Directive:
Arrange the records below as a Markdown table with the columns Row and Line, giving each nonblank line its own numbered row. Omit blank lines and the pictures.

___ Data entries ___

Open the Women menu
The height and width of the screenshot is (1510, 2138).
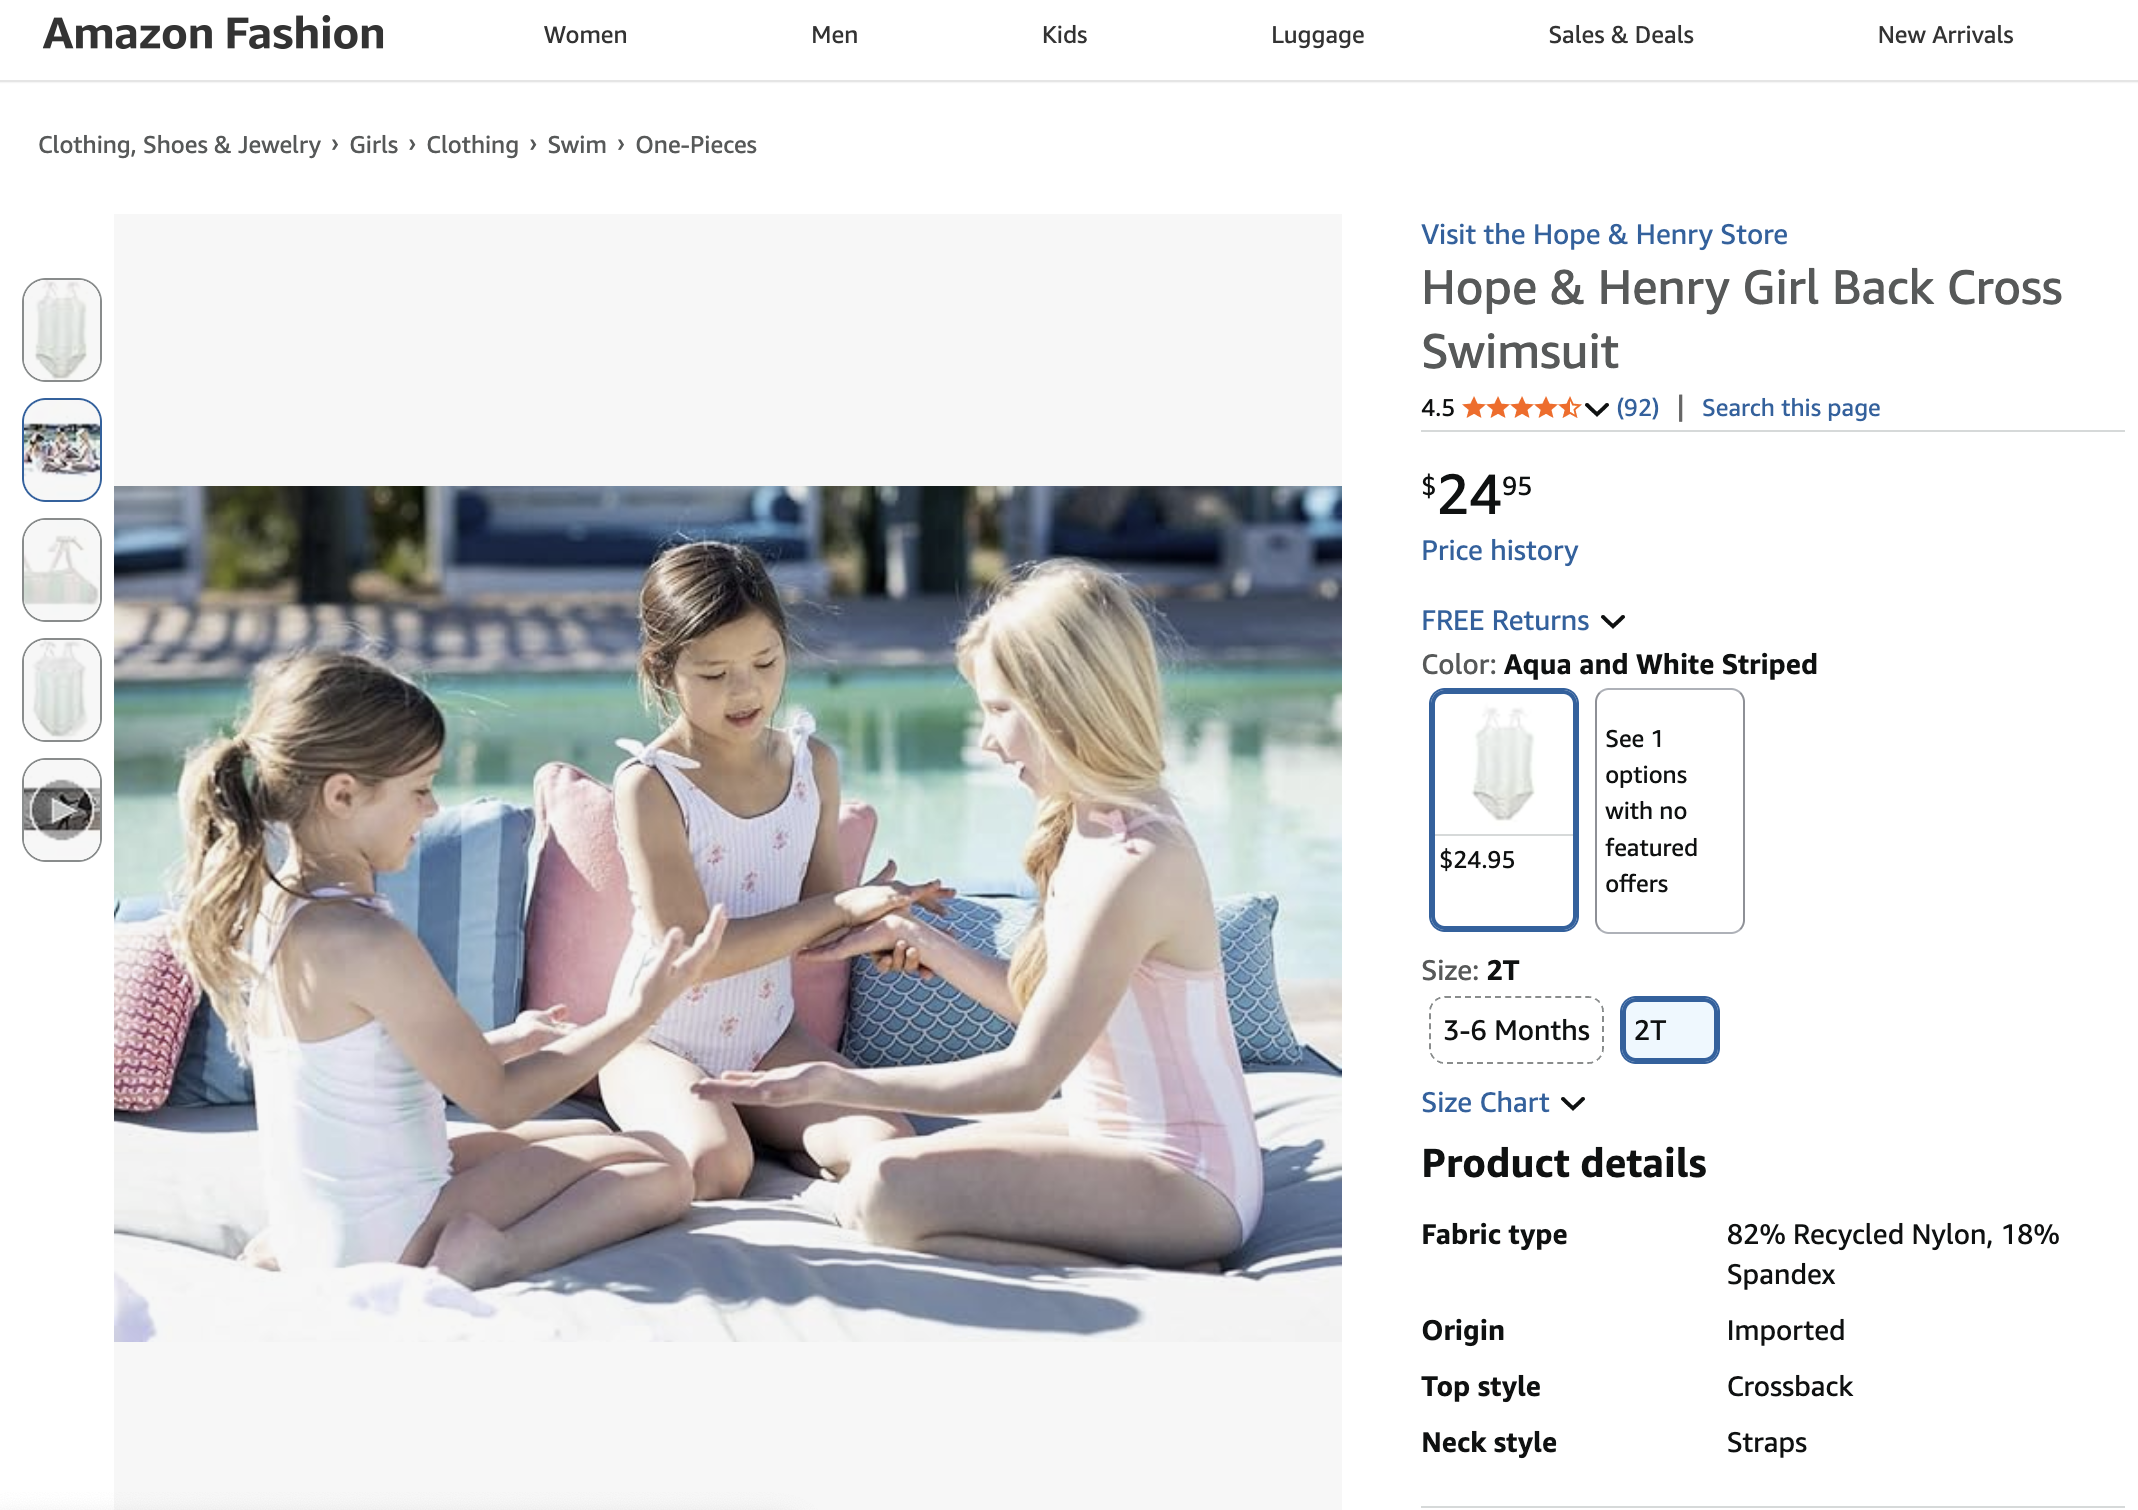585,35
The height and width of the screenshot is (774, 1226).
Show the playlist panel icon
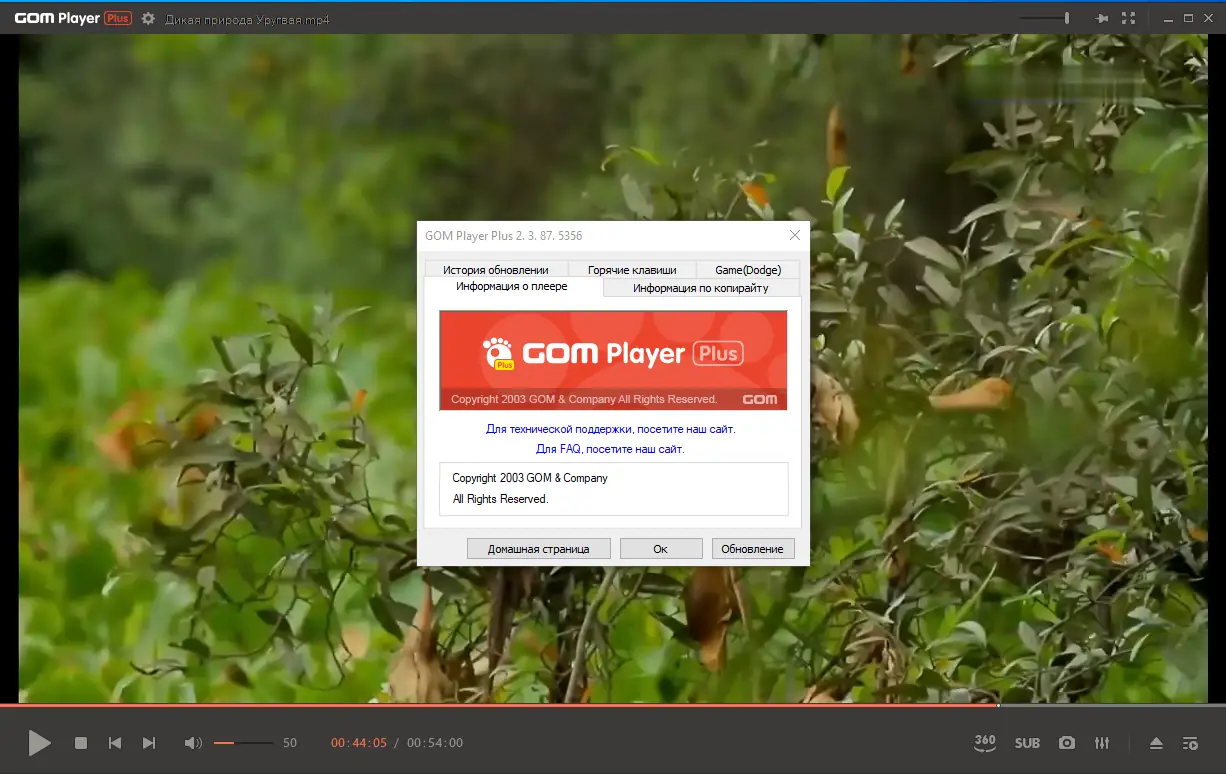pyautogui.click(x=1190, y=743)
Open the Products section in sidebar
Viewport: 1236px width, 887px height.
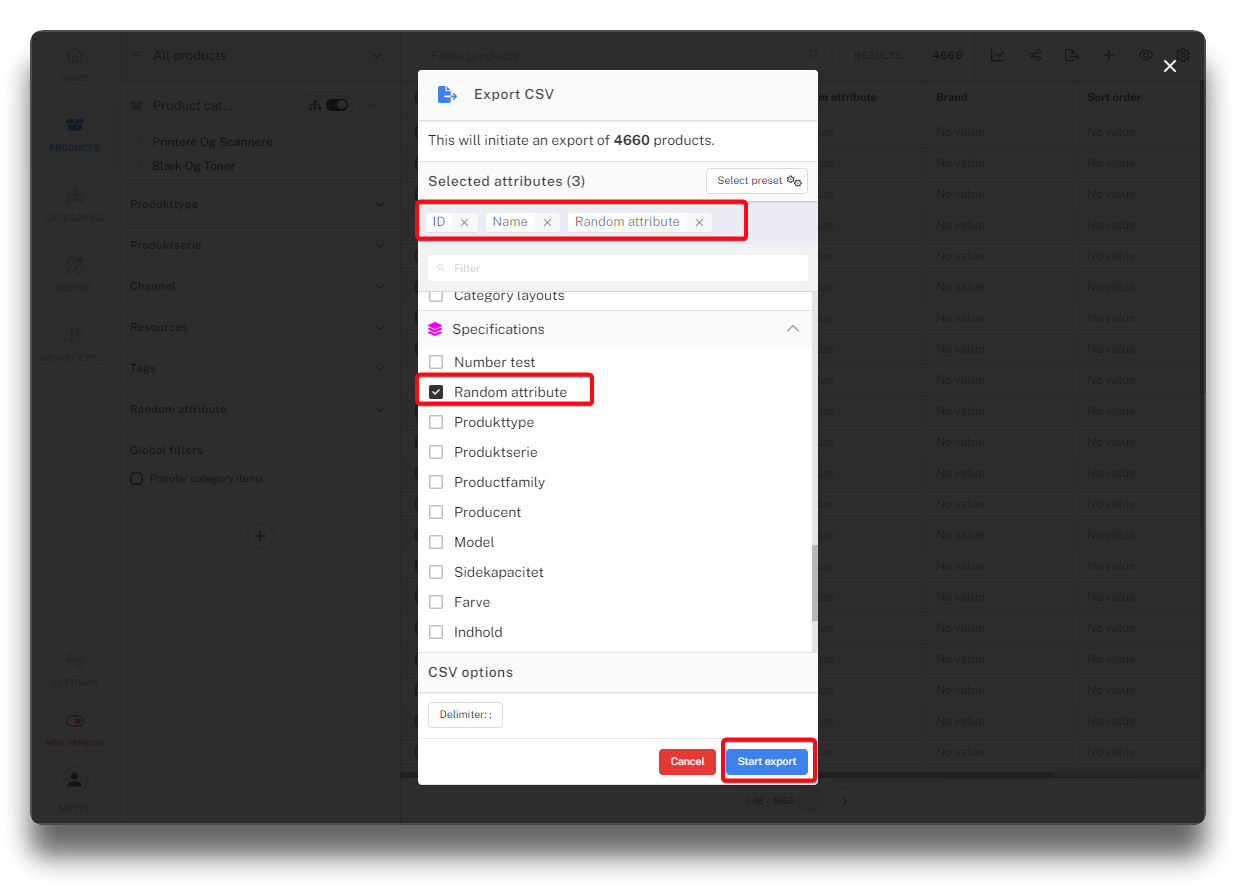(x=74, y=133)
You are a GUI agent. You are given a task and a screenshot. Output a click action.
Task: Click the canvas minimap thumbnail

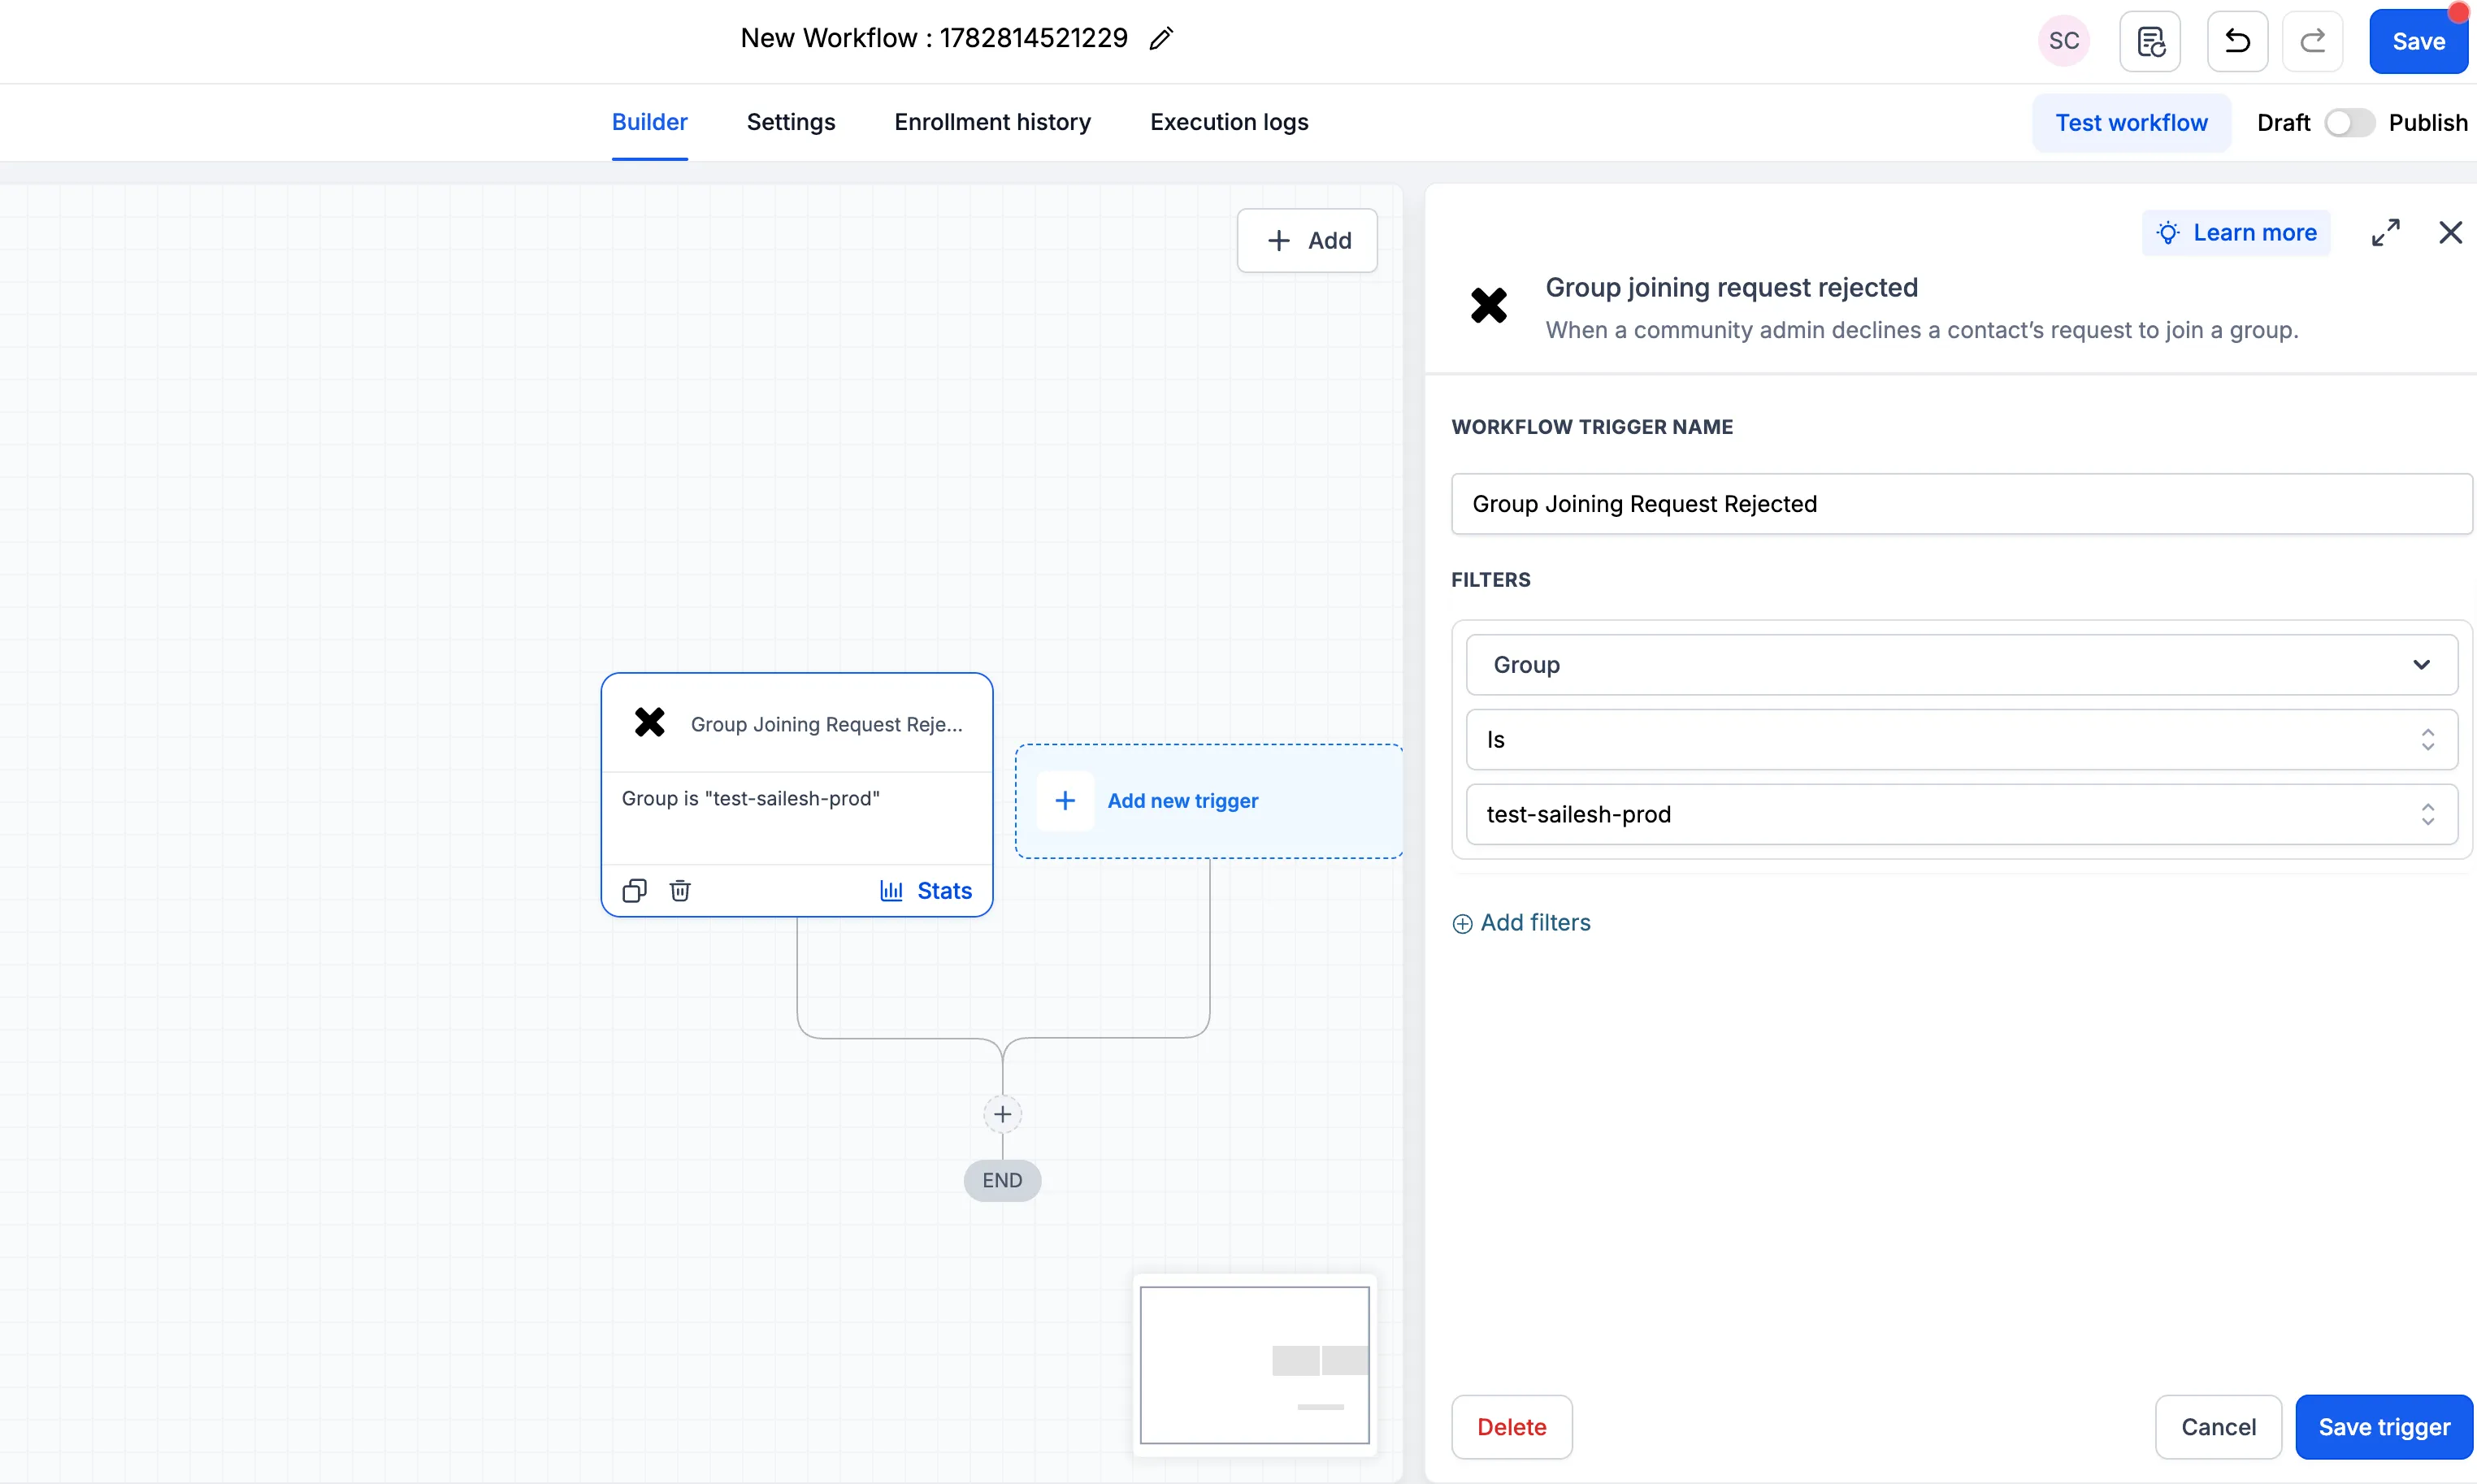pyautogui.click(x=1254, y=1365)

___

Correct answer:
| Row | Line |
|---|---|
| 1 | Open the Women menu |
| 2 | The height and width of the screenshot is (1510, 2138). |
| 3 | 585,35 |
| 4 | The height and width of the screenshot is (774, 1226). |
| 5 | Show the playlist panel icon |
| 6 | pyautogui.click(x=1190, y=743) |
| 7 | Open the Products section in sidebar |
| 8 | Viewport: 1236px width, 887px height. |
| 9 | (x=74, y=133) |
| 10 | You are a GUI agent. You are given a task and a screenshot. Output a click action. |
| 11 | Task: Click the canvas minimap thumbnail |
| 12 | pyautogui.click(x=1254, y=1365) |